-- INFORMATION PROVIDED follows --

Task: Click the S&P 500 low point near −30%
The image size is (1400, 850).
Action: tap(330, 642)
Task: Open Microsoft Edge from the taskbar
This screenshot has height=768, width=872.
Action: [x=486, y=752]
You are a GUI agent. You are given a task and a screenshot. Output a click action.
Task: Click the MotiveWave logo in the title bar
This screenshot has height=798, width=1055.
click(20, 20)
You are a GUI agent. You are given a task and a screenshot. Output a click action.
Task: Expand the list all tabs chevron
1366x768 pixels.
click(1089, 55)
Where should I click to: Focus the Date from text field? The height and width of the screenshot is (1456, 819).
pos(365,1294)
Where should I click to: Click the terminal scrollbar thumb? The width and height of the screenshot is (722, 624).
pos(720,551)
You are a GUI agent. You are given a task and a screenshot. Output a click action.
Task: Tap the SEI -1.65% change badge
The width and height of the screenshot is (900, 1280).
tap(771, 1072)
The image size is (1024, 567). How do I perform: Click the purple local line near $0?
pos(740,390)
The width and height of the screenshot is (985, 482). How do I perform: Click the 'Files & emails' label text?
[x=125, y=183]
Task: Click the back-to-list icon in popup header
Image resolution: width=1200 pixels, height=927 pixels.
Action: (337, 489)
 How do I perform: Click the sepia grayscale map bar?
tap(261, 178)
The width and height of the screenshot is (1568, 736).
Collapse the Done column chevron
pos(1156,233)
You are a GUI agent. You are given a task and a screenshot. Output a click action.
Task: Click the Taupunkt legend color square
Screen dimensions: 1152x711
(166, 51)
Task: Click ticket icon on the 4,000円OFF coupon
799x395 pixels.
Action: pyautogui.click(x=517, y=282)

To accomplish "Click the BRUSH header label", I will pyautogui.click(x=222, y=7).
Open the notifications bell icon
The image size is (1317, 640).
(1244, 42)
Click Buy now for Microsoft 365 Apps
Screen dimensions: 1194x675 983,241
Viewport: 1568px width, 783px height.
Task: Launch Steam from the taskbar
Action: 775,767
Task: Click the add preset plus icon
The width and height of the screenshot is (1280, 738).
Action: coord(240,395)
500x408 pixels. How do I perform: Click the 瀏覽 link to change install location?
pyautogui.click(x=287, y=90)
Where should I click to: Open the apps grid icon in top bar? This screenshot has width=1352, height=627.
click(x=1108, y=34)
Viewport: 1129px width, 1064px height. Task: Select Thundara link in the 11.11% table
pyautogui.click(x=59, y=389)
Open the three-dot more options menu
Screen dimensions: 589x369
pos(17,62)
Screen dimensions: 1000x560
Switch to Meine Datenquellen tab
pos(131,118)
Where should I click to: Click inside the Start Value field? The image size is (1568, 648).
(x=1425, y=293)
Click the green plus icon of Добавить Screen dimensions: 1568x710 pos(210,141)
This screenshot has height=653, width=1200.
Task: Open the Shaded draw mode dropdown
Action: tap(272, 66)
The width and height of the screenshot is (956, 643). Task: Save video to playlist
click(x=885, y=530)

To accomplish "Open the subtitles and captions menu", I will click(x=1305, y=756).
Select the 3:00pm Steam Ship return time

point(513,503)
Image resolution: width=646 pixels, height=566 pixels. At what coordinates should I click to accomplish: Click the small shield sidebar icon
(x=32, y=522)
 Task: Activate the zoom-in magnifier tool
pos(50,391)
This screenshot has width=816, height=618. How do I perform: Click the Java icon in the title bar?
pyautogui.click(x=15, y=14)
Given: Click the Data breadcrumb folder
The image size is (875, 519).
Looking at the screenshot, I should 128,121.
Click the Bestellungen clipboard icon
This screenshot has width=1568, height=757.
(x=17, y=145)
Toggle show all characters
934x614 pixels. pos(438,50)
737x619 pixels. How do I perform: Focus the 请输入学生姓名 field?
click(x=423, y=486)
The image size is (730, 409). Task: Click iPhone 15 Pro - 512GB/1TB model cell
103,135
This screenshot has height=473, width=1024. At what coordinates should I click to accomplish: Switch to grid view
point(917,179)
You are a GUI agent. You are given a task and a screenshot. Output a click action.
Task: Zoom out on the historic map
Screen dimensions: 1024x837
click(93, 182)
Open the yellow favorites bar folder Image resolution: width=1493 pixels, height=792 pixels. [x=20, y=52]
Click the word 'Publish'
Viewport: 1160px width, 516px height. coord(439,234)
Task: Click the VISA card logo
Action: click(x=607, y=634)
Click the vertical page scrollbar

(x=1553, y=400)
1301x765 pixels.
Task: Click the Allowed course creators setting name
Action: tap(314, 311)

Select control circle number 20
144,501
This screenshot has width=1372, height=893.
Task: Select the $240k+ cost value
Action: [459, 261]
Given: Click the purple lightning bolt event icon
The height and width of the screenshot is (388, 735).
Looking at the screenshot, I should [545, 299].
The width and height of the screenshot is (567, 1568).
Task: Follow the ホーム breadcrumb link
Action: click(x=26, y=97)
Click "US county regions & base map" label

-- INFORMATION PROVIDED concluded --

## [EXERCISE REQUIREMENTS]
Whenever the word "folder" turns up in a line of the listing above, copy the line.

## [SOLUTION BELOW]
Given: Click the Data breadcrumb folder
Open the yellow favorites bar folder Image resolution: width=1493 pixels, height=792 pixels. [x=20, y=52]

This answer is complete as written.